TEXT EXCERPT ::
__________

A Horse of a Different Color

I spent June 13-15 at the Rare Breeds Horse show at the Virginia Horse Center. I went for several reasons, but mainly to learn more about the Akhal Teke horses who captured my attention and became an important part of my book, Turkmen Captives. And of course, to sell books. I was successful on both fronts.

In addition to Akhal Tekes , I saw Lippitt Morgans, Fells, Dale, Dartmoor , Gotland ponies and Caspian Horses which are by height definition ponies. I have ridden and worked Lippitt Morgans and had seen some of the ponies before but I enjoyed all of them.

The show was rather informal, being presented as an educational experience as well as a competition. I wasn’t able to stay for all of it, but the hunter, in hand, and costume classes were wonderful. Since my focus was on the Tekes, I missed the pony driving classes which were held in a different arena.

__________

WORK ORDER 1 ::
List every horse or pony breed named in the horse show account.
WORK ORDER 2 ::
Write the next paragraph of the horse show account, continuing after its final sentence.

INPUT DATA ::
__________

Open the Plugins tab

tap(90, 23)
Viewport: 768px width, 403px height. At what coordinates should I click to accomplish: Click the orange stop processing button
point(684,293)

__________

WRITTEN ANSWER 1 ::
Akhal Tekes, Lippitt Morgans, Fells, Dale, Dartmoor, Gotland ponies, Caspian Horses

WRITTEN ANSWER 2 ::
The Akhal Tekes were, as a breed, larger than I expected. And while they are narrowly built, not really much narrower than many Saddlebreds. Their high headed carriage and hot temperament attracted me because of their similarity to the American Saddlebred. Their lean confirmation reminds one of a Greyhound and in their native Turkmenistan they are used mostly for racing. While their ribs often show, none of the horses I saw were what I would call too thin. Rather their ribs are wide sprung, which would allow for greater lung capacity. Their often metallic colors are beautiful, but only icing on the cake. My favorite was a color I could only describe as silver buckskin on what I later found out was a 21 year old stallion. I didn’t care for the pale gold shades as they often had yellowish eyes as well, but they were still lovely animals.

There seemed to be a unusually high number of stallions for a breed with small numbers, but I assume many owners were hoping to breed to mares of other breeds

Every horse I saw moved beautifully. I wish we had been able to stay for the dressage classes as I’m sure they were impressive as well. This breed has very hard feet due to their desert heritage and never requires shoeing. I didn’t see a crooked leg or off movement in the bunch. The Tekes were happy in their work, some competing in class after class with never an ear back. There was no misbehavior under saddle in any class. No tail wringing, no shying, no evidence of displeasure.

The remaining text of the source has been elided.